27 Mar Ways To Improve Your Behavioral Health Treatment Centers Revenue Cycle
Revenue cycle management in the behavioral health field is constantly evolving. If your behavioral health billing organization is not up to date with the many intricacies of the insurance billing processes you are subject to extreme losses in revenue as well as a disservice to your patients.
The key areas of billing insurance:
Verification of benefits
Authorizations and utilization reviews
Denials and appeals
Claim reconciliation and accounting
In this article we will break down each area and show you how to improve your revenue cycle management for your substance abuse and/or mental health treatment center.
Verification of Benefits –
There are many downfalls with the verification of benefits process. Inaccurate benefit quotes, unknown information that is not provided by the insurance carrier, knowing paid amounts of each insurance carrier/policy etc.
One way to ensure you are receiving accurate benefits is to utilize verification of benefit experts who know and understand the many nuances of each insurance carrier. Having the ability to ensure you are getting a comprehensive verification of benefits quotes can make or break your behavioral health billing organization. Elevated Billing Solutions recommends that you research the different insurance payers and have a full understanding of the benefits being quoted. If the verification of benefits process is not done correctly every other aspect of the revenue cycle management process will not be able to move forward successfully.
Managing claims can be one of the most time consuming tasks associated with behavioral health insurance billing and management. Claims often seem to fall by the way side if diligent management processes are not being enforced.
Your processes should include a plan of action for each scenario that can occur with a claim being processes. What if the claim is denied? What if the claim is taking longer than average to process? You must have policies and procedures surrounding these issues.
Another aspect of the claims management process is the frequency in which you are contacting the insurance company to find out where claims are. Many billing organizations or departments have a passive approach to managing claims. Having an active process to managing claims reduces aging claims, increases cash flow and speeds up denials management.
Authorizations and utilization reviews –
One of the key aspects of pre-authorizations and utilization reviews is having well rounded masters level clinicians trained specifically in these processes. Clinicians are not trained in their masters program to manage insurance in any shape way or form. Unfortunately, this puts the majority of clinicians at a disadvantage for obtaining adequate authorizations for patients.
In order to assist with ensuring competency in your clinician you must have a specialized training program in place that will educate them on how to affectively obtain authorizations as well as continued stay reviews.
Have one of your clinicians dedicate time to reviewing and understanding patient placement criteria among the different insurance payers is a must. Keep in mind not all insurance carriers utilize ASAM placement criteria.
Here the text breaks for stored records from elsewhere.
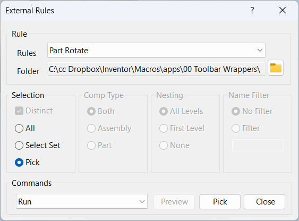Browse for rules folder with folder icon
The width and height of the screenshot is (299, 221).
point(276,68)
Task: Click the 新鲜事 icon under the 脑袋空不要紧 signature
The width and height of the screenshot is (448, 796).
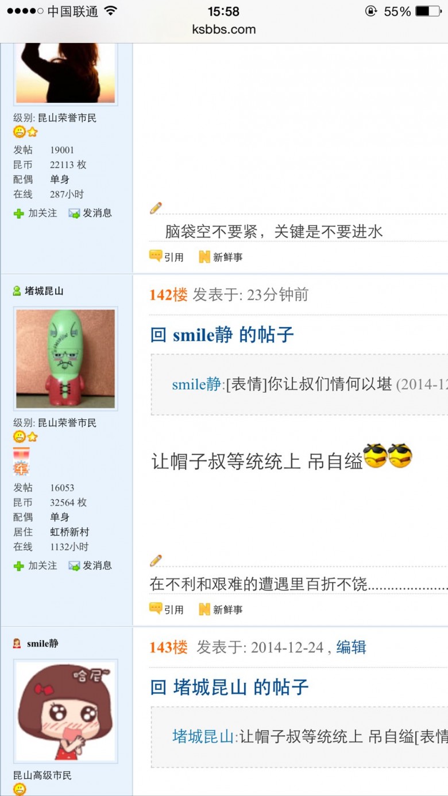Action: tap(204, 257)
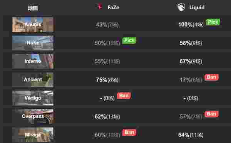This screenshot has height=143, width=231.
Task: Click the FaZe team name header
Action: click(114, 7)
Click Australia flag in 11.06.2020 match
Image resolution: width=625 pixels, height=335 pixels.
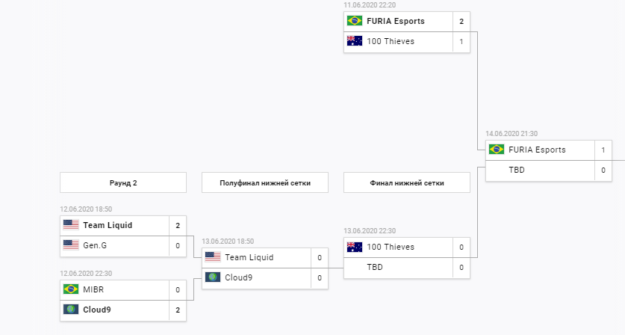coord(355,41)
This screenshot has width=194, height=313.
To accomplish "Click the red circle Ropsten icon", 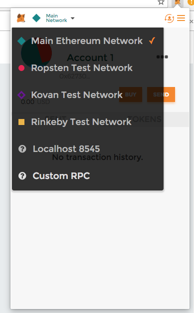I will (21, 68).
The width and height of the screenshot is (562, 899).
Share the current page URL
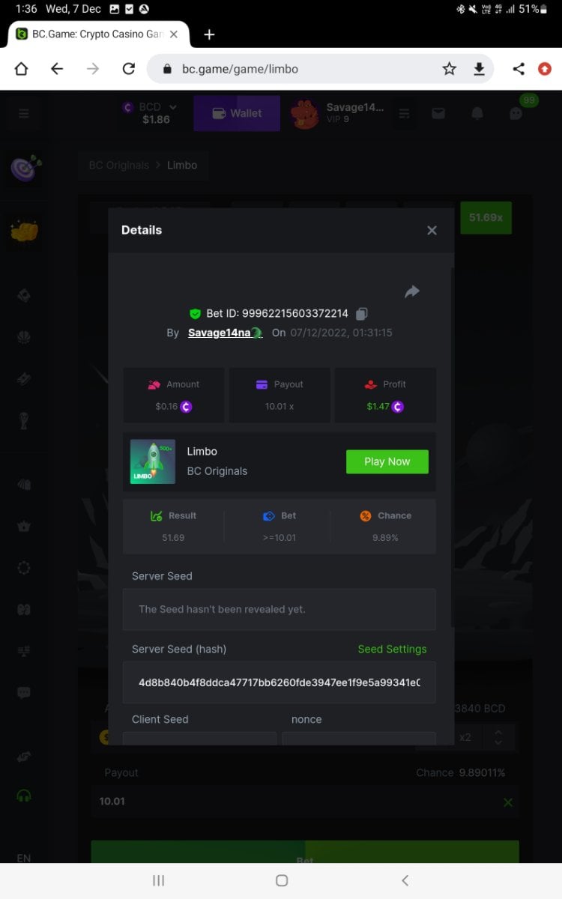[518, 69]
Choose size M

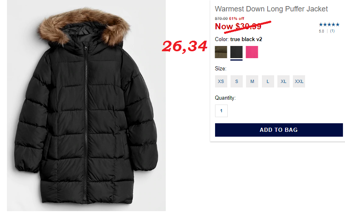(252, 81)
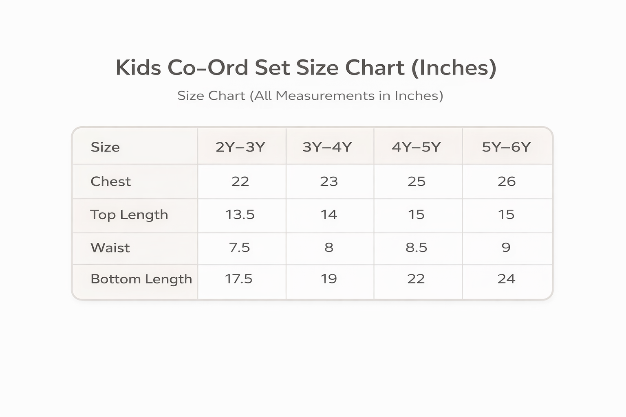This screenshot has height=417, width=626.
Task: Click the Waist value 9 for 5Y–6Y
Action: (x=506, y=248)
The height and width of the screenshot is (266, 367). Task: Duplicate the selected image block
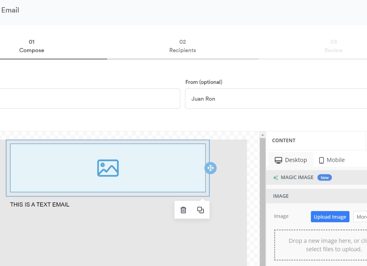point(200,210)
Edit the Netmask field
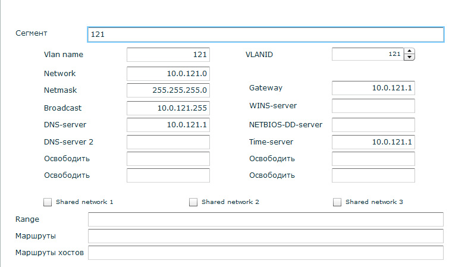This screenshot has width=449, height=267. point(168,91)
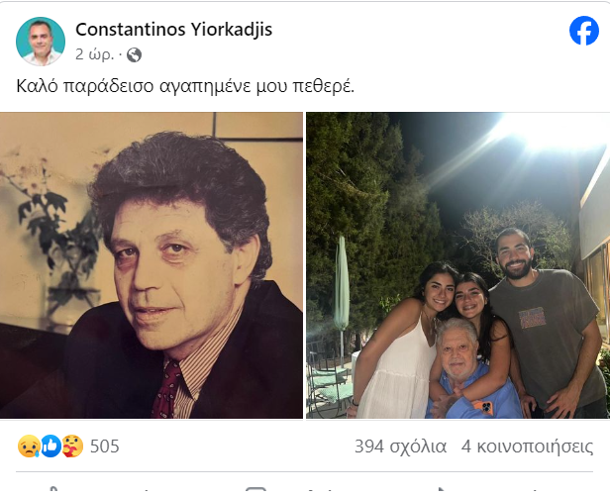Click the sad reaction emoji

[x=29, y=446]
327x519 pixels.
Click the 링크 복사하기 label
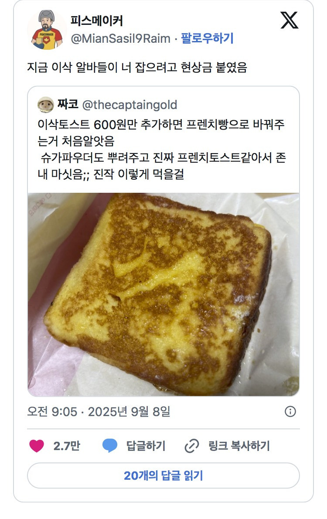click(239, 446)
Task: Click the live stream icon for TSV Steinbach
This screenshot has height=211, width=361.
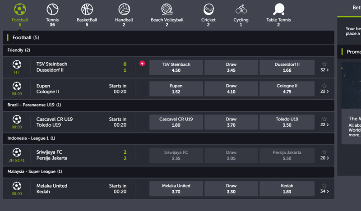Action: 142,64
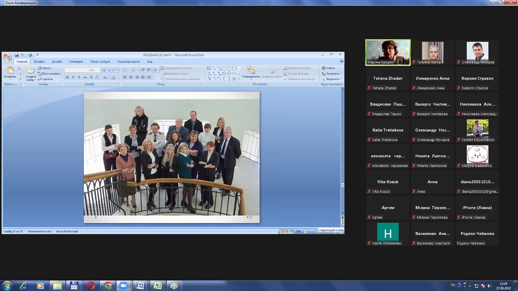Click the Save icon in quick access toolbar

17,55
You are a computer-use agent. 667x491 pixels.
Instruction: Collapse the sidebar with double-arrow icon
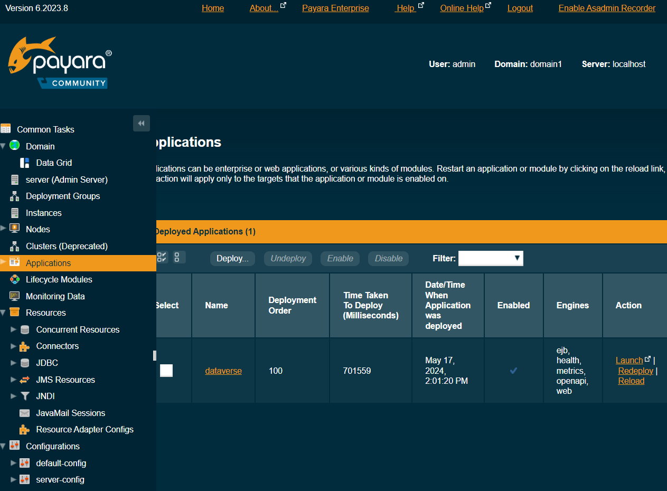tap(141, 123)
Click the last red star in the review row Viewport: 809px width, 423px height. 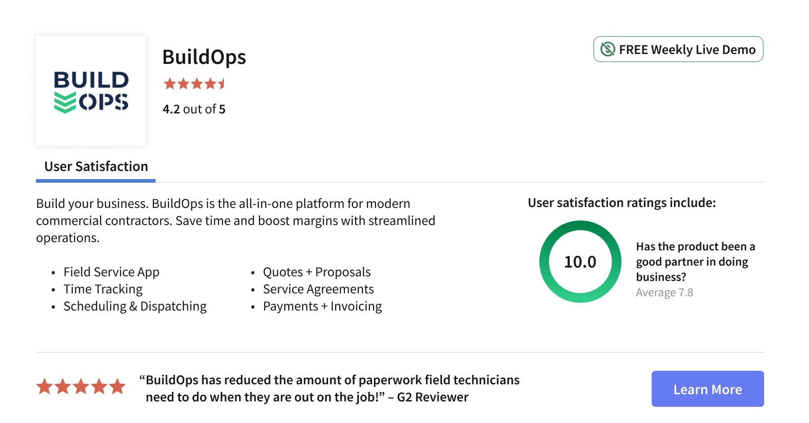pos(116,386)
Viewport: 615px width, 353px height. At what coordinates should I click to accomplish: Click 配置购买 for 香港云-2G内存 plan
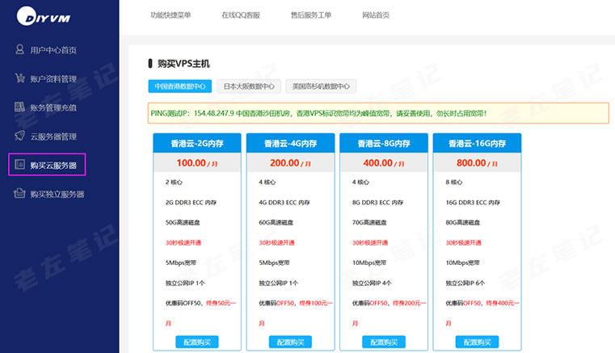click(x=197, y=342)
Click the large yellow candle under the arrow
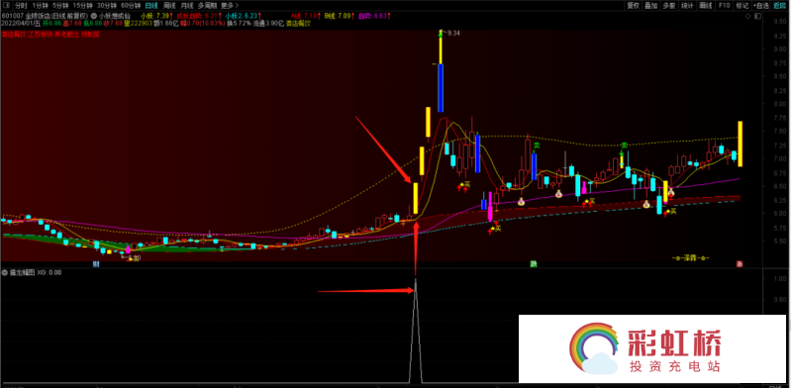This screenshot has width=791, height=388. (415, 198)
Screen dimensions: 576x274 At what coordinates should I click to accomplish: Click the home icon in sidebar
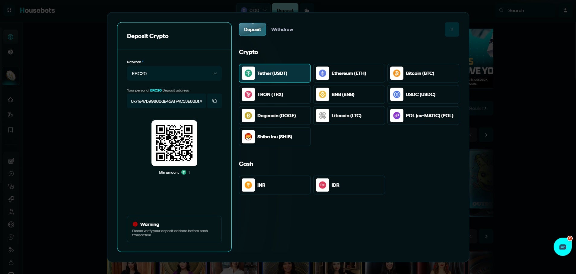(x=11, y=100)
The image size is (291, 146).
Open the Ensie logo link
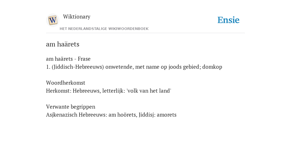click(228, 20)
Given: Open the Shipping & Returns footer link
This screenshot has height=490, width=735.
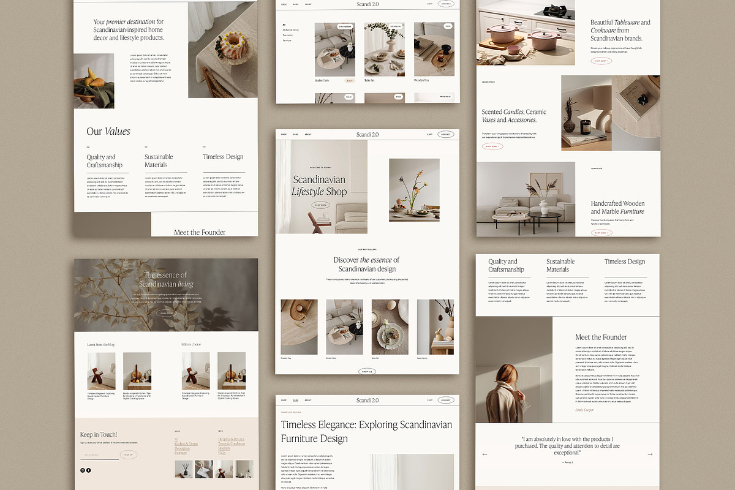Looking at the screenshot, I should (231, 439).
You must familiarize yourself with the criteria and make sure you know the requirements prior to attempting to obtain authorization.
Denials and appeals –
Whether you are dealing with an authorization denial or a claim denial having a granular approach to denials management yields the best results. Look at the different denial reasons that are common in behavioral health billing and create a course of action for each type of denial. The course of action leads directly into the appeals process.
There are a variety of appeal methods that can be utilized when managing authorization or claim denials. Familiarizing your team with the many appeal options is crucial to overturning denials.
Detailed documentation is also a vital piece in this process. Be sure to create comprehensive notes and save a copy of all insurance correspondence between your organization and the insurance carriers.
Claim reconciliation and accounting –
Many programs and billing organizations do not consider the importance of diligent accounting. Not only must you accurately input the payment details you must also compare the payment to the benefits plan to ensure claim payment was made accurately.
Your billing organization must have multiple quality control matrices and safeguards put in place to confirm accuracy.